Filmbuch-Rezensionen
Filmbuch des Monats
November 2009

Anton Kaes:
Shell Shock Cinema
Weimar Culture and the Wounds of War
Princeton University Press, Princeton and Oxford 2009
312 S., 25 Euro
ISBN 978-0-691-03136-1

Anton Kaes:
Shell Shock Cinema.
Weimar Culture and the Wounds of War

Wenn man vom Kino der Weimarer Republik spricht, dann sind damit fünfzehn der wichtigsten Jahre des deutschen Films gemeint.

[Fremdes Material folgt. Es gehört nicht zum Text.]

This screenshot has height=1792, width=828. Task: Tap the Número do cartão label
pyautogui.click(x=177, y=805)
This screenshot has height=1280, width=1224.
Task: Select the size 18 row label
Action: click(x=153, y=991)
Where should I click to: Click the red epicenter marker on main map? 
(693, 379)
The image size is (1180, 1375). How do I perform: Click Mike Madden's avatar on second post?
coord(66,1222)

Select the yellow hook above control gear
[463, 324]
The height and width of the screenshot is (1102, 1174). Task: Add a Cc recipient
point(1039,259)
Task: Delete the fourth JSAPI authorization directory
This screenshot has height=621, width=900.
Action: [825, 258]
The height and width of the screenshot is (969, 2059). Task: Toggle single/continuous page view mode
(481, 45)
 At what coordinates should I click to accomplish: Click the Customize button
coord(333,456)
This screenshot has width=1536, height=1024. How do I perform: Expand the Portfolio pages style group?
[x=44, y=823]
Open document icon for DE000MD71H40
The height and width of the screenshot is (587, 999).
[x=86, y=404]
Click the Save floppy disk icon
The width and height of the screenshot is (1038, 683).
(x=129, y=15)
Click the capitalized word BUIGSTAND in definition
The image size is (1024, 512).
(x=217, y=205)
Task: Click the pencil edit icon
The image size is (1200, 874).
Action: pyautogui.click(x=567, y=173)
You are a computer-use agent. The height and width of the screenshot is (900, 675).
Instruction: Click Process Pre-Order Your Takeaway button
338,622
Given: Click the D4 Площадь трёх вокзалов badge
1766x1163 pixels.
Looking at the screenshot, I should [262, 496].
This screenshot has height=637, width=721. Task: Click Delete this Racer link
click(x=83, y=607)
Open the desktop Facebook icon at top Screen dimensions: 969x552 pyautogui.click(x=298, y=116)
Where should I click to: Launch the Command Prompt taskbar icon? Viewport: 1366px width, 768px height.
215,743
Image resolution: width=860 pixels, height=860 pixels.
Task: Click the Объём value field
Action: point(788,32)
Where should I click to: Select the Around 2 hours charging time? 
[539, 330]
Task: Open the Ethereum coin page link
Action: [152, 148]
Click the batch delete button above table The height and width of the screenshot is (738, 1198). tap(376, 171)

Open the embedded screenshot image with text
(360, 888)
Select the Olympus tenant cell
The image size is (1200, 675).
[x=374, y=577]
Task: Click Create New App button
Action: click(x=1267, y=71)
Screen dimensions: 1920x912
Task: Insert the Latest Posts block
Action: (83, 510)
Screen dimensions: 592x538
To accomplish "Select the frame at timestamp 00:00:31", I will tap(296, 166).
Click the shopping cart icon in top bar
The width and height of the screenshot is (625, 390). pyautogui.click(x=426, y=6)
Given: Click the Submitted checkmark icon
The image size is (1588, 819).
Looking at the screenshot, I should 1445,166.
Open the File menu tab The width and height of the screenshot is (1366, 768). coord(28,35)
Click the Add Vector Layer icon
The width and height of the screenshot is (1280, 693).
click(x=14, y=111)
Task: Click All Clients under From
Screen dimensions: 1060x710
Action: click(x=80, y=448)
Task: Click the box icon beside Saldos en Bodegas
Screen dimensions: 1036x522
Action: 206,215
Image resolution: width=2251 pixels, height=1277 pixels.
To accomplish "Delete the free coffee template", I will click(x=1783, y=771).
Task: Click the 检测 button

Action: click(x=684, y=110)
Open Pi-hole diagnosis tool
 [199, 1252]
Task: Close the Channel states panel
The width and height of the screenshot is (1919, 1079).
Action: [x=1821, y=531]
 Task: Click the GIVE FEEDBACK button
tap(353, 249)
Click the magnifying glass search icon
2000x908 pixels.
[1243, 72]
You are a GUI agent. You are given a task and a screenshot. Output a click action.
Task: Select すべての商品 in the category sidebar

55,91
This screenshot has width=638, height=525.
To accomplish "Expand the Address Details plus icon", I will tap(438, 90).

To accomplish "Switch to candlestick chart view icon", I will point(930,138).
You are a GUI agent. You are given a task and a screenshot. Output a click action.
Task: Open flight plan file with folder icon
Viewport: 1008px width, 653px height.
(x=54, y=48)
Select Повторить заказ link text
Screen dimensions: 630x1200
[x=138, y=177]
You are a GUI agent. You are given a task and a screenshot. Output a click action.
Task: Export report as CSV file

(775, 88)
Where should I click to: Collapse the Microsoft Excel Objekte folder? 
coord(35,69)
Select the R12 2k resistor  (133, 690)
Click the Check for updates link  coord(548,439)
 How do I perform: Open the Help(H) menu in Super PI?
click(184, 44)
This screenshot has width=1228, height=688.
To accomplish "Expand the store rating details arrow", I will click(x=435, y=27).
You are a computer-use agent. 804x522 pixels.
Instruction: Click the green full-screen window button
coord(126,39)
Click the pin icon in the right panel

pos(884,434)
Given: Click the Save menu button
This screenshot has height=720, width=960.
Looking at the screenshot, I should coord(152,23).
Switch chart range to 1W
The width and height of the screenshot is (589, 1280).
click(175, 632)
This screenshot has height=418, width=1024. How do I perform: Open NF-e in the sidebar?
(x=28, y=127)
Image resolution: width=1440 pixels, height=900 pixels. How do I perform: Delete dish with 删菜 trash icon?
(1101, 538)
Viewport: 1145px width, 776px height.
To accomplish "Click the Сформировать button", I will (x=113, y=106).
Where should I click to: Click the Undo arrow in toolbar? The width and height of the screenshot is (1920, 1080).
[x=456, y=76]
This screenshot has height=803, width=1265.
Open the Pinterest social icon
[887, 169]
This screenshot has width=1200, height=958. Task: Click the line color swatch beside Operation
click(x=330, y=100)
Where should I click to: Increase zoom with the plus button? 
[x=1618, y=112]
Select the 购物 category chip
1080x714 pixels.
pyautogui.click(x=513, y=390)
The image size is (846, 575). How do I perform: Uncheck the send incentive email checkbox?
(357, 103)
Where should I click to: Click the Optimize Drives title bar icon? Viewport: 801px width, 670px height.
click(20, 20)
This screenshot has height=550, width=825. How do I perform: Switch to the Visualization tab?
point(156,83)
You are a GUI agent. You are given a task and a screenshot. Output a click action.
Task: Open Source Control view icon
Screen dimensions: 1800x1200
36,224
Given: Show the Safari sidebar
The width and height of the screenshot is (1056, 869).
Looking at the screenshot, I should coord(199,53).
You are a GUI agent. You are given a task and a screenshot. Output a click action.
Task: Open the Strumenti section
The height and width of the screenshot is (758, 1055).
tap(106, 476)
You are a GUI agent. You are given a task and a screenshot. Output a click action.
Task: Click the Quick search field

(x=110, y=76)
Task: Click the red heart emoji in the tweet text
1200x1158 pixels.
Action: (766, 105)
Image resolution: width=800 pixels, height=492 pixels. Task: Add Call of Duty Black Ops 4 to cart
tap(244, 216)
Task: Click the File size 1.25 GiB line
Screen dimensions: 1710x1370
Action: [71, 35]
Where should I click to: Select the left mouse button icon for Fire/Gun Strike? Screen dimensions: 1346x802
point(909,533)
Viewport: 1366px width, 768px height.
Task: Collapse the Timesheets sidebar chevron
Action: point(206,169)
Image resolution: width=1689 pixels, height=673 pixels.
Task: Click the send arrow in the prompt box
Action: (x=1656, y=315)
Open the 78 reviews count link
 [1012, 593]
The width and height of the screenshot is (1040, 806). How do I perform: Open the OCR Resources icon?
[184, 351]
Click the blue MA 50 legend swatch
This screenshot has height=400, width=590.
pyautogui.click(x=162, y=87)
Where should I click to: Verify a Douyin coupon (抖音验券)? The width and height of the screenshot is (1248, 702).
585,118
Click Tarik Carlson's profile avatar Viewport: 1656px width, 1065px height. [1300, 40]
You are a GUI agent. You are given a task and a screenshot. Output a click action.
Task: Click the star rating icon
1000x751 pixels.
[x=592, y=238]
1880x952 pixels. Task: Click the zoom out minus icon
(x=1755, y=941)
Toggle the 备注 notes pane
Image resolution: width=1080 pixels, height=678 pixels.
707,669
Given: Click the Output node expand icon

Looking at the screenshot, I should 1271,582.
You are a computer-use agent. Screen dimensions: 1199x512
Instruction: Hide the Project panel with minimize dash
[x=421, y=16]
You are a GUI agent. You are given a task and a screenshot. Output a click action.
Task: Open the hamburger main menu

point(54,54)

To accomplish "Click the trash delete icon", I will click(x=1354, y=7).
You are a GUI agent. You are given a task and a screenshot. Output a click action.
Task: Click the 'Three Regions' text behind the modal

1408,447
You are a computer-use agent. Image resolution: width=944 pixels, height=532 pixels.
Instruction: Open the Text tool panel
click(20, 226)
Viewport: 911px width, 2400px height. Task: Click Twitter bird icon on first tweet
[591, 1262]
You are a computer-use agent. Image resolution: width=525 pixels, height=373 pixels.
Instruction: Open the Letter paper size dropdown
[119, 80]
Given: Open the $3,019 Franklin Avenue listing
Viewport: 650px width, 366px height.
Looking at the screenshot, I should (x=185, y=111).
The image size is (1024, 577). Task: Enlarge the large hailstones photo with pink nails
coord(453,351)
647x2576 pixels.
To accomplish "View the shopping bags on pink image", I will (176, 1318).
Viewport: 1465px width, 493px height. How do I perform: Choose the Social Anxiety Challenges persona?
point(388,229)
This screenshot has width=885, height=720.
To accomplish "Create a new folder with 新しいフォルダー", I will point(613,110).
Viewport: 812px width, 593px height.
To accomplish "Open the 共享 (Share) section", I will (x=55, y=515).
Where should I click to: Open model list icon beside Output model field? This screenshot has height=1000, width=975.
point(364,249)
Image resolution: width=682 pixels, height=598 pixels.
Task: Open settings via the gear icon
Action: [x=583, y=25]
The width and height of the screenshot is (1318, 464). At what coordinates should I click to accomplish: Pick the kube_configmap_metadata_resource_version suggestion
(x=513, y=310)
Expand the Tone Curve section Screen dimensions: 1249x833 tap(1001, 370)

Die Zeit ab 1918 verbindet sich mit den Namen Ernst Lubitsch, Fritz Lang, Friedrich Wilhelm Murnau, Georg Wilhelm Pabst, Carl Mayer, Erich Pommer – um nur die Prominentesten der Kreativen zu nennen. Der Anfang war das Ende des Ersten Weltkriegs, das Ende der Machtbeginn der Nationalsozialisten. In den fünfzehn Jahren fanden eine Inflation und eine Weltwirtschaftskrise statt und der Übergang vom Stummfilm zum Tonfilm. Die politischen, ökonomischen und technischen Turbulenzen wie auch die ästhetischen Erfindungen sind von Filmhistorikern und Theoretikern schon früh gewürdigt worden. Siegfried Kracauers From Caligari to Hitler (1947) und Lotte H. Eisners L’Ecran démoniaque (1952) gelten als Klassiker der Filmliteratur, 2003 gab Thomas Koebner den Essayband Diesseits der ‚Dämonischen Leinwand’. Neue Perspektiven auf das späte Weimarer Kino heraus. Seine These: „Von Caligari führt kein Weg zu Hitler.“

Auch Anton Kaes stellt in seiner großen Untersuchung die Verbindung zwischen Caligari und Hitler in Frage. Sein Blick ist dabei aber nicht auf die angeblich so enge Verbindung zwischen dem Weimarer Kino und dem aufkommenden Nationalsozialismus gerichtet, er sucht vielmehr – und das hat eine größere Logik – in ausgewählten Filmen die Spuren des Ersten Weltkriegs. Wie wurden die Traumata der Kriegserfahrung, die erlittenen seelischen Verletzungen, die „shell shocks“ künstlerisch verarbeitet? Als Protagonist der Schule des New Historicism, die die Filmanalyse methodisch erweitert und sich ein komplexeres Bezugsfeld sucht, nutzt Kaes Forschungsergebnisse der Psychologie, der Medizin, der Literatur- und Kulturwissenschaft, um unter die Oberfläche der Filme zu gelangen. Er kommt in den sechs Kapiteln seines Buches – The War at Home / Tales from the Asylum / The Return of the Undead / Myth, Murder, and Revenge / The Industrial Battlefield – zu erstaunlichen Befunden, die uns den Zugang zu vier Klassikern des Weimarer Kinos stark erweitern: DAS CABINET DES DR. CALIGARI, NOSFERATU – EINE SYMPHONIE DES GRAUENS, DIE NIBELUNGEN und METROPOLIS. In den Geschichten, Figuren und Bildern dieser Filme lassen sich Metaphern für Traumata erkennen, die zu entschlüsseln sind und den Bezug zu Kriegserlebnissen nachvollziehbar machen, auch wenn das moderne Schlachtfeld als Szenerie nicht vorkommt. Besonders interessant sind in diesem Zusammenhang die Überlegungen zu Fritz Lang, den NIBELUNGEN und METROPOLIS. Langs Erlebnisse im Krieg und ihre Reflexion in einem mythisch-historischen und einem utopisch-versöhnenden Drama sind substantieller Stoff für die Spurensuche des Autors Kaes. Er nutzt ihn zu einem Geflecht neuer Erkenntnisse.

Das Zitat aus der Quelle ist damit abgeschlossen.